> [Work required]:
Can you copy the robotic experiment excerpt below word for word from "This study is" to "a preemptive policy."?

> [Selected extract]:
begin

This study is designed to experimentally validate Equations 1 and 7, which were derived from statistical principles. We created reactive and preemptive scenarios that match the jump process models presented in Figure 3. We performed a sufficient number of experiments ( $N = 120$ ) to show that not only do Equations 1 and 7 predict the mean makespans for their respective cases, but that a significant ( $p < 0.05$ ) and predictable time-savings can be realized with a preemptive policy.

### Robotic System

Control of the system is conducted via a Robotic Materials *SmartHand* [36]. The *SmartHand* is an integrated computing, vision, and parallel gripper platform designed for use with serial, collaborative [37] robots. It integrates an nVidia Jetson TX2 computer for control and image processing. The computer and Intel RealSense D430 RGB-D camera are mounted to an internal frame that provides passive cooling. The *SmartHand* is mounted to an OptoForce (now On-Robot) HEX-E 6-axis force-torque (F/T) sensor capable of sensing the wrench at the wrist joint with a resolution of 0.2 Newtons in X-Y and 0.5 Newtons in Z direction for force measurements and 0.010 in X-Y and 0.002 Newton-meters around the Z direction for torque measurements.

end

> [Material]:
begin

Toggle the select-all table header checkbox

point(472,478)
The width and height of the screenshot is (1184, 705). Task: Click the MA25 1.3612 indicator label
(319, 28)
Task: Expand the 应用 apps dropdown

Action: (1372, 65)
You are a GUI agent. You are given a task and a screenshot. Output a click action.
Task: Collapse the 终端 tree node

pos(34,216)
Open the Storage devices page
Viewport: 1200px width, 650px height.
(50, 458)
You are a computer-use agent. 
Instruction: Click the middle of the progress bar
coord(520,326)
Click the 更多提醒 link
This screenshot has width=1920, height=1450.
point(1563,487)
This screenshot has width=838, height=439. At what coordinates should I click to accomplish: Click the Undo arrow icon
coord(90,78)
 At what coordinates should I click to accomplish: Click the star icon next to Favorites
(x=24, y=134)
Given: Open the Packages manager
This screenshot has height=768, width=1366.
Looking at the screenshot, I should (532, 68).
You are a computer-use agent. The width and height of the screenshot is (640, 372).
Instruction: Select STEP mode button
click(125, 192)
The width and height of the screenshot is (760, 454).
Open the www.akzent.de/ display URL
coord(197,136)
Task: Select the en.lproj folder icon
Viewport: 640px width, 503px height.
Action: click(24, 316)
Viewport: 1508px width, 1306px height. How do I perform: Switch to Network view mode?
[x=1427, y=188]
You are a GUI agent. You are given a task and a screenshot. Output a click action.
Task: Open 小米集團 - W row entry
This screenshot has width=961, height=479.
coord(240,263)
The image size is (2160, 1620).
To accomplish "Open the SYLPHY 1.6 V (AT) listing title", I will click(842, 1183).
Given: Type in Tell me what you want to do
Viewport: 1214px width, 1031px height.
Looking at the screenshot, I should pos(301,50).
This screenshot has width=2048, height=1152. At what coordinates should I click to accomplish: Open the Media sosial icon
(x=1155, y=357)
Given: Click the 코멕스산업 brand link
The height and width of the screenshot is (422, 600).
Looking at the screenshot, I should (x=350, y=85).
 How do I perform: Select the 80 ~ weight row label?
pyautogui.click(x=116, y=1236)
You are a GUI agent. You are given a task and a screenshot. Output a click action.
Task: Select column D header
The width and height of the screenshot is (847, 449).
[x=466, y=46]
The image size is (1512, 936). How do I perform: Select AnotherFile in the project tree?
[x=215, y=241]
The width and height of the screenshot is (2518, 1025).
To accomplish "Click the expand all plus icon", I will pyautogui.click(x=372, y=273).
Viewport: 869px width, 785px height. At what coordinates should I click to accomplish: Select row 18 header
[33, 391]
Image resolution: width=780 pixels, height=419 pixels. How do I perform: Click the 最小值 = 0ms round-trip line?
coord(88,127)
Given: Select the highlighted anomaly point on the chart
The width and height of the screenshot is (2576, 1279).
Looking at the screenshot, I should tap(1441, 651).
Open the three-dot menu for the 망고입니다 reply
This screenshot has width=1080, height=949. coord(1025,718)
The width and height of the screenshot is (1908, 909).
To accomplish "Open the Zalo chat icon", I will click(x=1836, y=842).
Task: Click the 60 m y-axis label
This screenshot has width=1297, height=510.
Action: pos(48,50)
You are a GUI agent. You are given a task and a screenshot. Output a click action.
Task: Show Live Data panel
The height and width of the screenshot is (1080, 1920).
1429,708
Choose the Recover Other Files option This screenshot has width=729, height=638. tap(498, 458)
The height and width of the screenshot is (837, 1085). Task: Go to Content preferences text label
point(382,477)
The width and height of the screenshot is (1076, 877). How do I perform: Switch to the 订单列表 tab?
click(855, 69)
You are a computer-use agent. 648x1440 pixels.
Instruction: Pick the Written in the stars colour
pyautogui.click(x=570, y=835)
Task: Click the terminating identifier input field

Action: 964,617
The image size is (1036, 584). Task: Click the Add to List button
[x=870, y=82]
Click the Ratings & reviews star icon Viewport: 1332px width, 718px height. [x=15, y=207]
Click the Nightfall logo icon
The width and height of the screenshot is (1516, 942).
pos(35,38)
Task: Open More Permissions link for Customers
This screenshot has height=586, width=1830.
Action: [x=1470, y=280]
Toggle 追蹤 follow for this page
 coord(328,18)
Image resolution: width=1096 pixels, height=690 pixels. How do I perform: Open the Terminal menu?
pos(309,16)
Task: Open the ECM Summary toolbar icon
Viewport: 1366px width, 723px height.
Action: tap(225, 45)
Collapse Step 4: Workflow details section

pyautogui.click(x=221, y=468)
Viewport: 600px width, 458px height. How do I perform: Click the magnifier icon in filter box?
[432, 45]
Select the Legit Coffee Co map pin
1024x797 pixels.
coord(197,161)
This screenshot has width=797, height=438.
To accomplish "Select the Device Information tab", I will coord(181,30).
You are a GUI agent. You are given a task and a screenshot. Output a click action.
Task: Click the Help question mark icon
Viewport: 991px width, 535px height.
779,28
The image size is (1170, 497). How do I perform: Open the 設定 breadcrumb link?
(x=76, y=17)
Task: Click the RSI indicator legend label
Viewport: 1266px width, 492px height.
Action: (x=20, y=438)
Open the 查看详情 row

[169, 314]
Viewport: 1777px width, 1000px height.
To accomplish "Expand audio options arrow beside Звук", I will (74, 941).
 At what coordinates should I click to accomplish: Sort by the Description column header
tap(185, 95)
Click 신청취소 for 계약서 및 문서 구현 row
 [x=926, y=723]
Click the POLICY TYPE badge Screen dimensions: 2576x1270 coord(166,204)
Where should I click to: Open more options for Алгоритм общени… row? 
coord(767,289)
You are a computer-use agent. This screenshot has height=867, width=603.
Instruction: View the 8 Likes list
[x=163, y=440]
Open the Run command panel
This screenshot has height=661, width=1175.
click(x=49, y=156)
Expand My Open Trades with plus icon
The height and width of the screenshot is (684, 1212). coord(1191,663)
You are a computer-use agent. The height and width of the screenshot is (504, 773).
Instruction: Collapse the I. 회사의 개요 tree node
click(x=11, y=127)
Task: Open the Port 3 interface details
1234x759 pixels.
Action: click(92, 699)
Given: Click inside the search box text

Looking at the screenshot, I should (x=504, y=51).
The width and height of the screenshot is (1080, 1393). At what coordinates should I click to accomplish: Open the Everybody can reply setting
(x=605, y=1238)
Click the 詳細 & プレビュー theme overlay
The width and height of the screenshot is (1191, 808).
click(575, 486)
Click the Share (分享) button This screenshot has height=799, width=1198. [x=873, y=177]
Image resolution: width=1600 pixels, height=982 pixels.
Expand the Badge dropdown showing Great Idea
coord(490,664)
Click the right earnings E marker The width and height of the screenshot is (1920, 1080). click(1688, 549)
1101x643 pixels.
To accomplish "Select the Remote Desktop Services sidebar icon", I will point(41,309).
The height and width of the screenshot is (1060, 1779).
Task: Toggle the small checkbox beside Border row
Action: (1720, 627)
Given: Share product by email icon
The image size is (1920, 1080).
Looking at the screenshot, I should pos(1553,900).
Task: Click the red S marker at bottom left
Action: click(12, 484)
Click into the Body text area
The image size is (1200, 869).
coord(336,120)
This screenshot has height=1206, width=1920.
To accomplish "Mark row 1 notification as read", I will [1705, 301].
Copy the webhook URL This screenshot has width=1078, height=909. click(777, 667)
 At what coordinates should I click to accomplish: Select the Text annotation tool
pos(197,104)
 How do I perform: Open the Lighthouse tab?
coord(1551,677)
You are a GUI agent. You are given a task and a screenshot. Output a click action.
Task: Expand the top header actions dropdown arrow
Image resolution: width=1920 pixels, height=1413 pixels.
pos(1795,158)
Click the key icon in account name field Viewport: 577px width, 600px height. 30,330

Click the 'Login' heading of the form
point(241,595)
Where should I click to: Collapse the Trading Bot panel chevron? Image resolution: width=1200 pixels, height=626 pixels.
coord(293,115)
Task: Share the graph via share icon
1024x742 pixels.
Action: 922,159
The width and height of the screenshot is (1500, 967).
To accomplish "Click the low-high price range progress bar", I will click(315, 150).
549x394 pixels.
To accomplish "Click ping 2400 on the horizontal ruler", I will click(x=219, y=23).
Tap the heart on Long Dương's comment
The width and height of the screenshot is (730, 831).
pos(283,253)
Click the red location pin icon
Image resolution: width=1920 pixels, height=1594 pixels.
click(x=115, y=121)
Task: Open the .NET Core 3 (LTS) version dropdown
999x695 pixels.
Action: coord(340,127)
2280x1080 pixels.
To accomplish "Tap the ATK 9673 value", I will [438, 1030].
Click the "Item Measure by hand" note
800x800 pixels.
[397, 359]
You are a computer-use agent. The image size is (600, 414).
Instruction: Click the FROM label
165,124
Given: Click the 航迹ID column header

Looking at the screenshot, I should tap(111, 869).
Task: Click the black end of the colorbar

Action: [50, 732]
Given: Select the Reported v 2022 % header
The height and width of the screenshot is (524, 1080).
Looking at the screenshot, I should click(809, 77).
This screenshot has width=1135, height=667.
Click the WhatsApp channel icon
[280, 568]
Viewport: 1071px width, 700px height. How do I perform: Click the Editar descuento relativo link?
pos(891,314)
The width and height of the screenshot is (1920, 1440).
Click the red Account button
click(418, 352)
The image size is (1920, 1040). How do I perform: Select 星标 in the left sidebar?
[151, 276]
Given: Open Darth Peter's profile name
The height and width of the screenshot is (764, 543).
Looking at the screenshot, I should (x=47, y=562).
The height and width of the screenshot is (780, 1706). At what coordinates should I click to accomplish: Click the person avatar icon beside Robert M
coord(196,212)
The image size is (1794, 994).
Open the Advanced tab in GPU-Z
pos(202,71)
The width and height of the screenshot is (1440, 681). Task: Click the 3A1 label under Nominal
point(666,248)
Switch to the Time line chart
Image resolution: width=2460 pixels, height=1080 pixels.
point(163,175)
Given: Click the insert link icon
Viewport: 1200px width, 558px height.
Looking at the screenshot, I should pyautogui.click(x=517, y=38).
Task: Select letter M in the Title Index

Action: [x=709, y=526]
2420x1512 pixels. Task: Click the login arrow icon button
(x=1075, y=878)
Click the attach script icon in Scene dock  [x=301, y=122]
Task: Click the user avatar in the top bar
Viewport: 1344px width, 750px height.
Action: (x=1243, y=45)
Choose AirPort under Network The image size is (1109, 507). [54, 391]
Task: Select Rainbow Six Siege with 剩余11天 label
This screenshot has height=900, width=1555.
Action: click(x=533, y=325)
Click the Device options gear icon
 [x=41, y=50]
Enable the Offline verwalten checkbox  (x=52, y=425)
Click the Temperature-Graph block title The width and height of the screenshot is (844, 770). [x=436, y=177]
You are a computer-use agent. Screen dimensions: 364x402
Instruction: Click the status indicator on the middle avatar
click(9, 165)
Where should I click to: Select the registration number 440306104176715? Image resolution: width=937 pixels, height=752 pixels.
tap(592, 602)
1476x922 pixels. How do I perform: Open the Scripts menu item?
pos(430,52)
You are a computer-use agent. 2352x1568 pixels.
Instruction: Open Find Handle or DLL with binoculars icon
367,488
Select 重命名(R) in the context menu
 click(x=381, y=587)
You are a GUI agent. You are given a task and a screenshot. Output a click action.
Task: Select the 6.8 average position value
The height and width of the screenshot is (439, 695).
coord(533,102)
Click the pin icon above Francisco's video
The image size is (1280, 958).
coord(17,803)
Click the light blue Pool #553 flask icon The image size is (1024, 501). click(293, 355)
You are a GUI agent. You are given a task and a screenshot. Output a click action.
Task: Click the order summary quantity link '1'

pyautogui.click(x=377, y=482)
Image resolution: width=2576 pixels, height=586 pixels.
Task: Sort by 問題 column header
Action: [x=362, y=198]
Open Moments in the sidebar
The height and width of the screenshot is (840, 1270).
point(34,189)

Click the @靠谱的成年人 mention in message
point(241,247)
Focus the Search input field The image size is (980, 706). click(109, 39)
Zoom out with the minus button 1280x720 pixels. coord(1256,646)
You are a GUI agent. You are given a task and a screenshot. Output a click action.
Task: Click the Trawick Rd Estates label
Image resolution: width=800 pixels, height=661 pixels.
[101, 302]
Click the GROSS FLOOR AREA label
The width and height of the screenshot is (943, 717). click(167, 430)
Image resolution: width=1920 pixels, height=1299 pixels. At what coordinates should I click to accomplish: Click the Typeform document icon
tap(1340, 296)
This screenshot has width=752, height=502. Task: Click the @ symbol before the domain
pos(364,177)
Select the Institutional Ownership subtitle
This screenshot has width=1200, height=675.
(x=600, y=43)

end

> [Reply to the exercise]:
This study is designed to experimentally validate Equations 1 and 7, which were derived from statistical principles. We created reactive and preemptive scenarios that match the jump process models presented in Figure 3. We performed a sufficient number of experiments ( $N = 120$ ) to show that not only do Equations 1 and 7 predict the mean makespans for their respective cases, but that a significant ( $p < 0.05$ ) and predictable time-savings can be realized with a preemptive policy.